### Material for the task
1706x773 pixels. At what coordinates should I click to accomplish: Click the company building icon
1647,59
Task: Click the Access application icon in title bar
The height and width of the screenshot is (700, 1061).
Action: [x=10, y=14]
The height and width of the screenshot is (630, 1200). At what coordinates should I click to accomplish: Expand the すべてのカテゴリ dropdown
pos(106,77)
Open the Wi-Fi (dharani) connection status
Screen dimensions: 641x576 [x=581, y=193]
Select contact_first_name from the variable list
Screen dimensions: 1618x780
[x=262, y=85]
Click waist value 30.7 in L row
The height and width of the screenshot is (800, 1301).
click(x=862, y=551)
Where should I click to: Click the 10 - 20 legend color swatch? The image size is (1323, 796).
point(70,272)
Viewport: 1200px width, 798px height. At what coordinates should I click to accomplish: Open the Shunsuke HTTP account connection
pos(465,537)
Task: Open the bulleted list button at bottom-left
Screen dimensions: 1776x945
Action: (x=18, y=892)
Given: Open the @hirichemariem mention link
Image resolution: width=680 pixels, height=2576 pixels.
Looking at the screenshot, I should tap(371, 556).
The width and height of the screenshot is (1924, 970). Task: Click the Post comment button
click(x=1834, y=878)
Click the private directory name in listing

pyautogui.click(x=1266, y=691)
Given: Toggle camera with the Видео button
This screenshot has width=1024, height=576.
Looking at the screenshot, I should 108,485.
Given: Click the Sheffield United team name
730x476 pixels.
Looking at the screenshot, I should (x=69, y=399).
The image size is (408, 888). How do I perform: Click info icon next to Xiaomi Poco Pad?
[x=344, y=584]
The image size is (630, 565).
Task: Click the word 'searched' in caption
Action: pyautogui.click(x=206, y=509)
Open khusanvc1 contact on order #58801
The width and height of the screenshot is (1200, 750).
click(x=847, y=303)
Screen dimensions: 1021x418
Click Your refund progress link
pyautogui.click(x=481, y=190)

### What the exercise asks
Determine how many lines of the material hold "Given", and respond with that number only.

### Exercise output
3